There were questions he could answer. She'd been in the forest for barely a day, though he could not place where she had been before that, the scents unfamiliar to him. Her inexperience with demons and lack of knowledge of their nature allowed her to feel some semblance of comfort in their presence, simply because she was not being hunted. Words were likely her primary sword and shield and had probably gotten her out of unfavorable situations in the past or had put those who insulted her in their place, based on how she attempted to do the same earlier. She fluctuated between polite and casual speech as it suited her, sometimes within the same breath, as though forgetting herself at times. He assumed she was more used to the latter and fell back to it unconsciously in an effort to make her situation more comfortable.

She was ignorant, but not necessarily stupid, a distinction he had never thought to make before now. Fearful as any human when faced with what could have been her death, but quick to adapt when the situation changed. Cautious of him, still, despite her earlier declarations, and determining Jaken the lesser threat when choosing to sit closer to the imp than himself.

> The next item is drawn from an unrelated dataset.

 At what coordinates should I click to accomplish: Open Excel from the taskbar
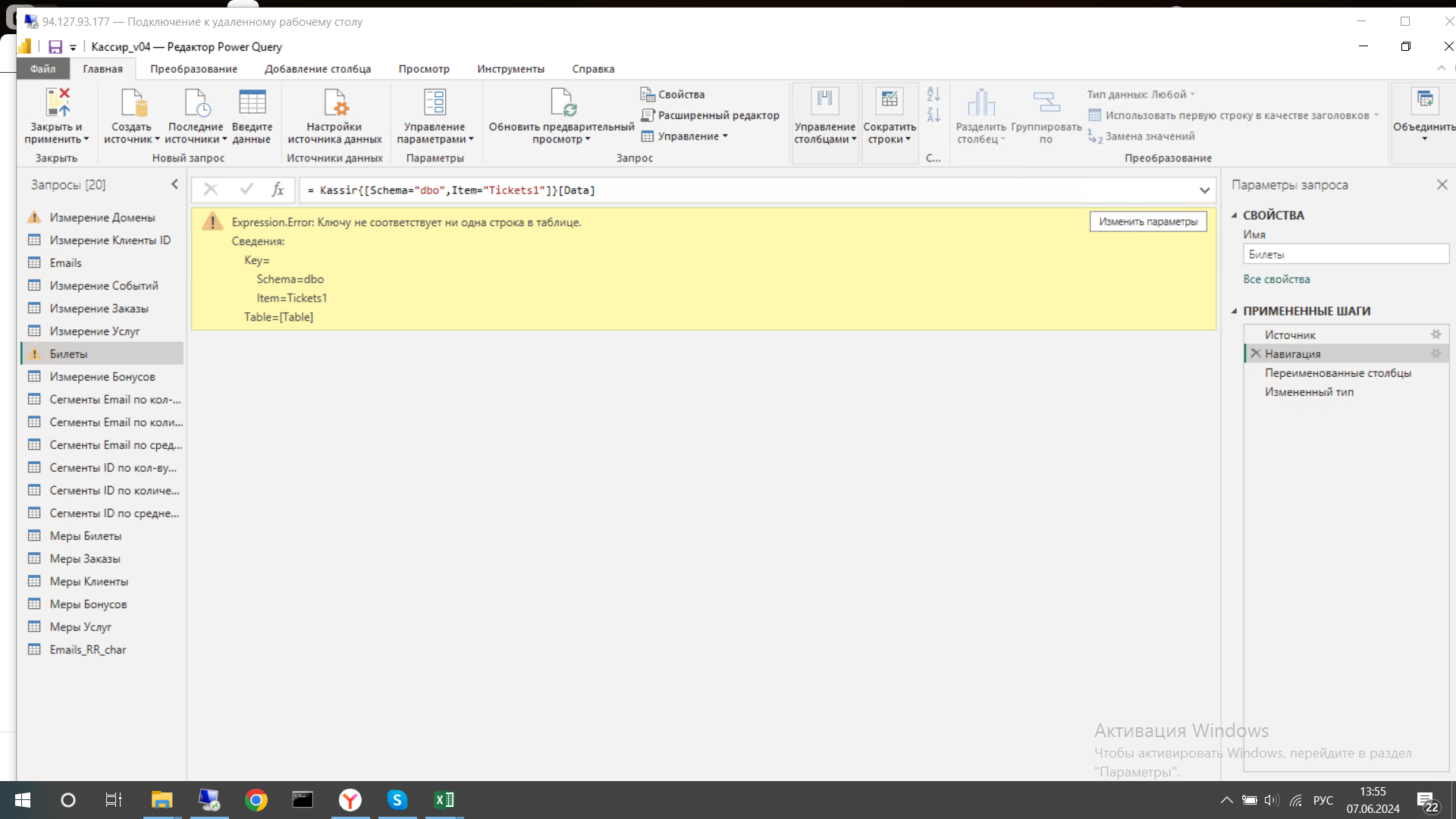444,800
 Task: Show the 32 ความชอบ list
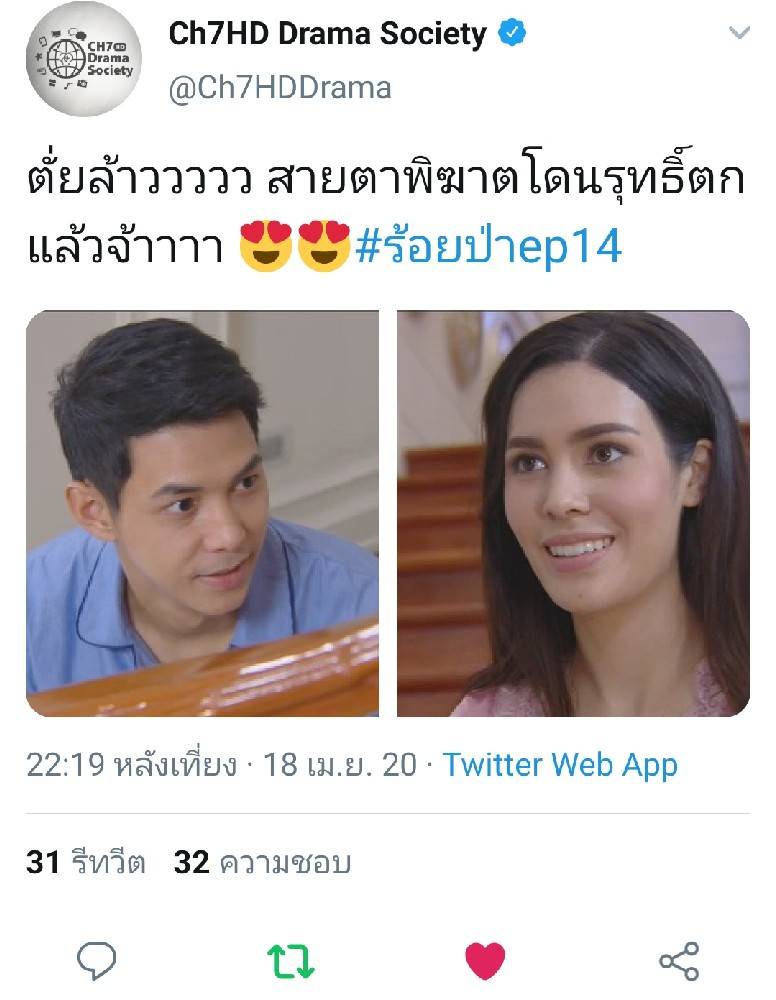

Sesshomaru could not understand this behavior in a human of her age, and where she could have come from to adopt such a childish ignorance. He had thought her sheltered, perhaps due to being the child of a wealthy family, but aside from the length of her hair and her manipulation of words, there was little else to indicate that she had been raised away from the world. If anything, her mannerisms contradicted his theory, and her strange way of dressing and the objects she carried did much the same.

She accepted that he meant no harm to her as easily as Rin, as though the fact that he was a demon held no more weight than the fact that he was a stranger. It was less that she was rejecting the teachings so many humans had ingrained into their children, and more that she did not have any to reject at all.

Thus, he found himself right back where he had started, except with one more question he could not answer.

What is so compelling about this human?

Resigned to satiating his errant curiosity, Sesshomaru began to speak.

"It is not simply that you have no experience with demons," came an unexpected intrusion on her thoughts. Startled, Mizuki found her gaze snapping to the man across the fire. He continued once their eyes met, confident that he had her full attention. "You were never taught to fear them. I thought you sheltered, but you take issue with the characterization, so if you were not denied the knowledge of the world, what explanation would you offer for your ignorance, girl?"

It was clear now that his silence had not been the result of having nothing to say, but his continued examination of her apparently obvious lack of the knowledge of acceptable behavior around demons. She wouldn't have taken so much issue with his interest in it if his questioning didn't also ring of that grating superior attitude he had a tendency to adopt when picking apart her existence, and it made her wish he would drop the interrogation habit. It wasn't like she was sticking around long, anyway.

It was making her idea more appealing, though.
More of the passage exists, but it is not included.